=== EXERCISE DATA ===

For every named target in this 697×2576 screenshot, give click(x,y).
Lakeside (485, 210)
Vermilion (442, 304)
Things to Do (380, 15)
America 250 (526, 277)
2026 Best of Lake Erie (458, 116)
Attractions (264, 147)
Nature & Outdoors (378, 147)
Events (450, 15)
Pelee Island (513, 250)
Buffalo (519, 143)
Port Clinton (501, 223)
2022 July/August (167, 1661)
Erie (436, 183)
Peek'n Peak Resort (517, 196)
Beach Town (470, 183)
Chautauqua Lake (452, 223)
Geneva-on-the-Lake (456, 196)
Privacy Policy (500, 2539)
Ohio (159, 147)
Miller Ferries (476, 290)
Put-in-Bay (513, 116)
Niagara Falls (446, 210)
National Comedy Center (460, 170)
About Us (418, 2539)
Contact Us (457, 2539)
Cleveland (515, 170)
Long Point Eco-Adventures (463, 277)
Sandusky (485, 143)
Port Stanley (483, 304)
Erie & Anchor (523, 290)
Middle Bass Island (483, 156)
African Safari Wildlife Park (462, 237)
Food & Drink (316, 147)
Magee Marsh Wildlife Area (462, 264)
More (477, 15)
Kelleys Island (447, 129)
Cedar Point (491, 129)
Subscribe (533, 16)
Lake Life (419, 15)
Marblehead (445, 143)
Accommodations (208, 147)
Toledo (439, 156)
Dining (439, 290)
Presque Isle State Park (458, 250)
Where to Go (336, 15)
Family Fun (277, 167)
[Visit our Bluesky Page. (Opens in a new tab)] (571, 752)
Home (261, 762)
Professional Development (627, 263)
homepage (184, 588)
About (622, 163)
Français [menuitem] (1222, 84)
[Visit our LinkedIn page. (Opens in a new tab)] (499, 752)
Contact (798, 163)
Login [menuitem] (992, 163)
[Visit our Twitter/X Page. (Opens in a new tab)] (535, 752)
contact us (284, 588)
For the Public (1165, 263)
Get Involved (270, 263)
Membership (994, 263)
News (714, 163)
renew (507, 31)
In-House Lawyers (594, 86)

===

EXERCISE PROMPT ->
Exactly as they stand, set down the lines from the top of the data through the line with "Food & Drink (316, 147)".

RESULT ->
For every named target in this 697×2576 screenshot, give click(x,y).
Lakeside (485, 210)
Vermilion (442, 304)
Things to Do (380, 15)
America 250 (526, 277)
2026 Best of Lake Erie (458, 116)
Attractions (264, 147)
Nature & Outdoors (378, 147)
Events (450, 15)
Pelee Island (513, 250)
Buffalo (519, 143)
Port Clinton (501, 223)
2022 July/August (167, 1661)
Erie (436, 183)
Peek'n Peak Resort (517, 196)
Beach Town (470, 183)
Chautauqua Lake (452, 223)
Geneva-on-the-Lake (456, 196)
Privacy Policy (500, 2539)
Ohio (159, 147)
Miller Ferries (476, 290)
Put-in-Bay (513, 116)
Niagara Falls (446, 210)
National Comedy Center (460, 170)
About Us (418, 2539)
Contact Us (457, 2539)
Cleveland (515, 170)
Long Point Eco-Adventures (463, 277)
Sandusky (485, 143)
Port Stanley (483, 304)
Erie & Anchor (523, 290)
Middle Bass Island (483, 156)
African Safari Wildlife Park (462, 237)
Food & Drink (316, 147)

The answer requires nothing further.